Вечер был промозглым, весенним; они стояли под навесом остановки, курили и пинали старые шарики засохшей жвачки кроссовками с эластичной подметкой. Словно ждали и автобуса, и меня тоже. Кто приедет первым.
Я поехал медленнее.
«Как будто девочек снять хотел», – сказали они мне позже.
– Куда направляешься? – спросила Роз, когда окно опустилось.
– Куда бы ни направлялись вы, – бросил я. И выдал свою сексуальную ухмылку.
– Чего тогда мы ждем? – поинтересовалась Бланш. – Погнали в клуб.

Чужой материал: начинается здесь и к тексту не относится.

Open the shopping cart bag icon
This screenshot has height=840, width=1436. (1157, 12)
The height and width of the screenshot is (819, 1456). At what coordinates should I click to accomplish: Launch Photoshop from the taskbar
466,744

Черные платья, поблескивающая бижутерия, смелая красная помада, драматичные тени и злобные накладные ногти – как я скоро узнал, их ночная марка. Искушение во плоти. Я открыл им дверцы «нюанса» и одарил одним из своих элвисовских взглядов, который они не заметили, поскольку увлеченно устраивались на заднем сиденье, благоуханно утопая в мягкой коже. Я сказал благоуханно – впрочем, с духами они слегка переборщили, и всю дорогу мне пришлось держать открытым окно, чтобы не задохнуться. Как хорошие девочки, сперва они затушили сигареты.
– Мы видели тебя на Фестивале Чертополоха, – отметила Роз.
– В старые времена, это была такая вроде как церемония посвящения, – поведала Бланш.
– Способ доказать, что ты мужчина.
– Хотите доказательств, детки? – бросил я, глянув на них в зеркало. – Вы их получите.
Весьма остроумный ответ, решил я.
По дороге в Ханчберг мы говорили об их генеалогическом модуле и чокнутой идее их матушки, связанной с каким-то телепродюсером по имени Оскар или Джек, который объявится у нее на пороге. Затем они попросили меня рассказать, как птицы переваривают жесткие зерна и почему так много ручных обезьян в городах, но почти нет в глубинке.
– Думаю, это дань моде, – выдал я. – Я перевидал их сотни в своей клинике в Тутинг-Бек.
– У тебя была клиника в Тутинг-Бек? В Лондоне?
– Точно.
– А почему уехал?
Ч-черт, подумал я, вспомнив макаку Жизель и миссис Манн.
– Ну?
– Потому что шестое чувство подсказывало: в Тандер-Спите я встречу двух самых желанных девушек во всей стране.
Они оценили и захихикали.
– И знаете что? Шестое чувство меня не подвело.
Они прекрасно танцевали. Настоящие эксгибиционистки. В Ханчберге куча любителей поглазеть. Мужчины и женщины – те, кто предпочитают наблюдать и комментировать. Близняшки крутились под большим зеркальным шаром, покачивая сногсшибательными задницами, и я чувствовал себя особенным. Особенным, потому что все пялились на них: парни восхищенно и с вожделением, девушки критично и с завистью. Близняшки танцевали для меня, и я чувствовал себя на миллион евро.
Позже я предложил:
– Поехали ко мне.
– Вдвоем? – переспросила Роз, пробегая красными ногтями по моему правому бедру.
– Вместе? – прошептала Бланш, покусывая мочку моего левого уха.
– Вдвоем, – ответил я. – Вместе.
Из-за того, что я чувствовал себя на миллион евро, мне казалось, что я двенадцать метров в высоту и три в ширину.
А Зигмунду – что он тридцать пять сантиметров в длину.